Ağrı'nın Hamur İlçesine bağlı Çağlayan köyünde oturan Hanım- Kasım Levent çiftinin 8 çocuğundan biri olan Melek Karaaslan, çobanlık yapan Ferdi Karaaslan ile 16 yaşında evlendirildi. İlçenin Kale Mahallesi'ne gelin giden Melek, eşinden gördüğü şiddet yüzünden kaçtı ve ilk bebeğini sokakta doğurdu. Bu evlilikten iki oğlu olan Melek Karaaslan, gördüğü şiddet nedeniyle babası Kasım Levent'in yaşadığı Çağlayan köyüne sığındı. Aile büyüklerinin 'namus meselesi' diyerek geri göndermesi üzerine eşinin yanına dönen Melek Karaaslan, tuvalete kapatıldı, aç ve susuz bırakıldı. Melek Karaaslan'ın bu durumunu İstanbul'da çalışan ağabeyi Reis Levent ortaya çıkardı. Baba Kasım Levent'in damadından ve ailesinden, kızına şiddet uyguladıkları gerekçesiyle şikayetçi olması üzerine ölüme terk edilen ve ruh sağlığı bozulan Melek Karaaslan, tuvaletten çıkarıldı, Ağrı Devlet Hastanesi'ne kaldırıldı. Bakanlığın devreye girmesiyle Karaaslan, ambulans uçakla Ankara'ya sevk edildi. Ancak Melek Karaaslan, 25 Temmuz 2012'de yaşamını yitirdi. Karaaslan'ın ölümüne neden oldukları gerekçesiyle eşi, kayınpederi, kayınvalidesi ve babası hakkında Ağrı Ağır Ceza Mahkemesi'nde dava açıldı.

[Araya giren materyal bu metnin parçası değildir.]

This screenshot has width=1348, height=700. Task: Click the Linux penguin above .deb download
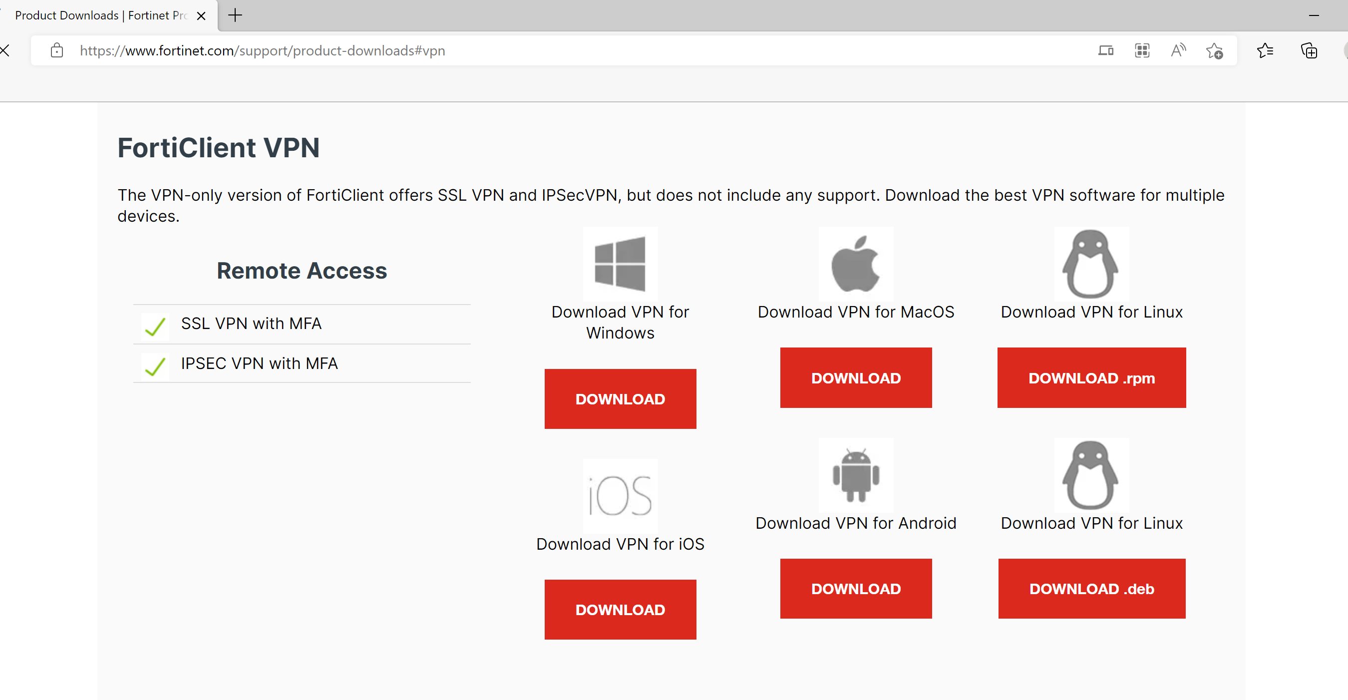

Ağrı Ağır Ceza Mahkemesi'nde 22 Ocak 2014 günü görülen karar duruşmasında eşi Ferdi Karaaslan 8 yıl 4 ay, kayınpederi Kutbettin ile kayınvalidesi Naciye Karaaslan 6 yıl 3'er ay, babası Kasım Levent ise 2 yıl 1ay hapis cezasına mahkum edildi. Ferdi Karaaslan, hükümden bir önceki celsede tutuklanarak cezaevine kondu.

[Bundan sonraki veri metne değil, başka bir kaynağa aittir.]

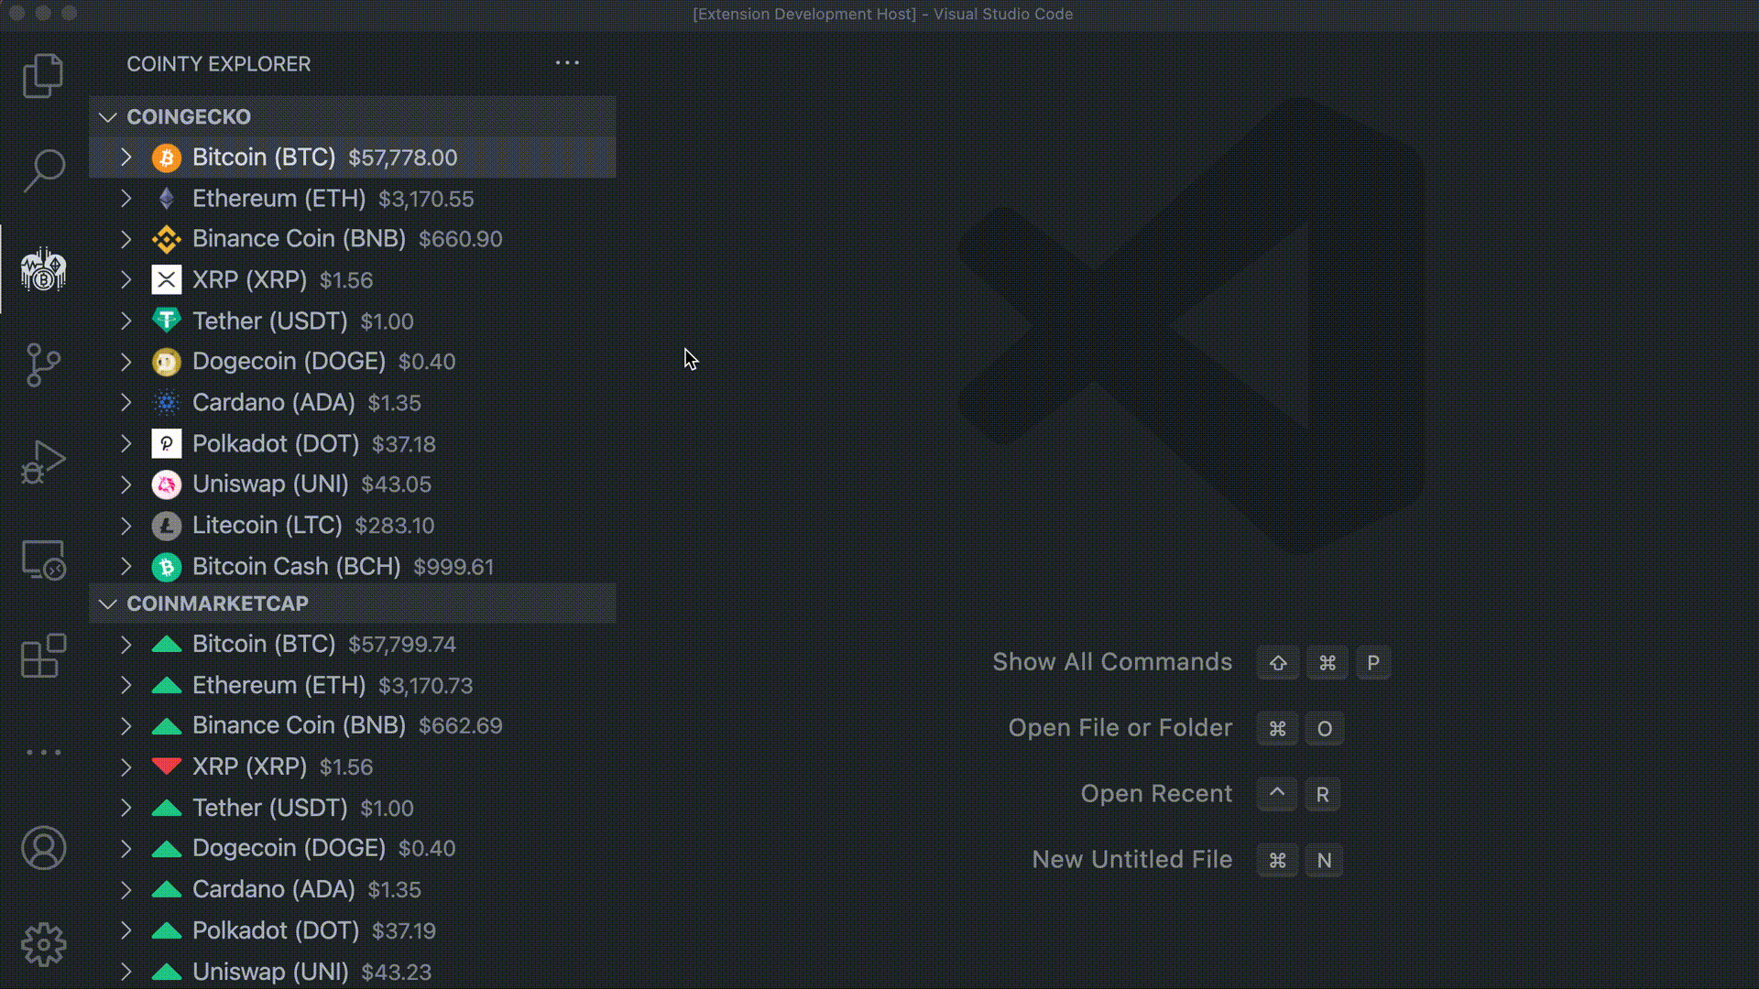Viewport: 1759px width, 989px height.
Task: Collapse the COINGECKO section
Action: (x=108, y=117)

Cumhuriyet Savcısı, dosyaya müdahil olan Aile, Çalışma ve Sosyal Hizmetler Bakanlığı, sanık ve mağdur avukatlarının itirazı üzerine dosya Yargıtay 1'nci Ceza Dairesi'nde incelendi. Yargıtay, verilen cezaları az bularak bozdu. 1'nci Ceza Dairesi, Ferdi, Kutbettin ve Naciye Karaaslan hakkında, Melek Karaaslan'a yönelik ihmali davranışla öldürme suçundan kurulan hükümde, olası kast indirimi uygulanmasını yanlış buldu. Eksik ceza verildiğini bildiren Yargıtay, olası kast indiriminin uygulanmamasını istedi.

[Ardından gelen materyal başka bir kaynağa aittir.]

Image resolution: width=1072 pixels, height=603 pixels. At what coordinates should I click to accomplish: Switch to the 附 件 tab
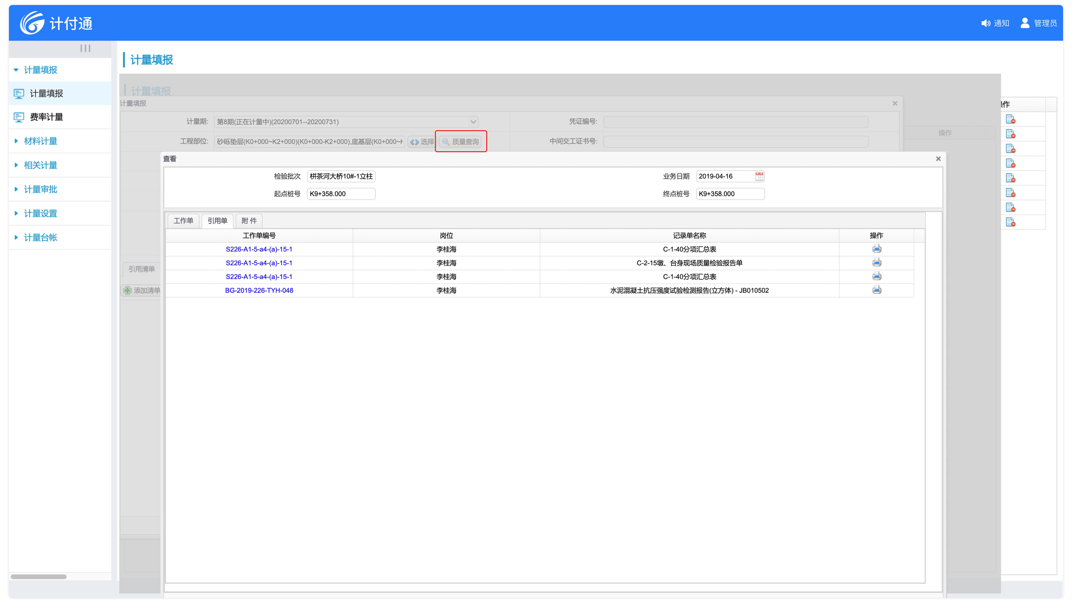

Baba Kasım Levent'e verilen cezayı da yanlış bulan Yargıtay, Melek Karaaslan ile babasının evi arasında 50 kilometre mesafe olması, yöre ve coğrafi koşullar dikkate alındığında, maktulün sağlık durumunun her aşamasını bilmesinin de mümkün olmayacağı, 18 Temmuz 2012'de polis ve muhtar ile kızını almaya gitmesi nedeniyle suçu işlediğine dair kesin ve inandırıcı delil bulunamadığından beraat kararı verilmesini gerektiğini belirtti.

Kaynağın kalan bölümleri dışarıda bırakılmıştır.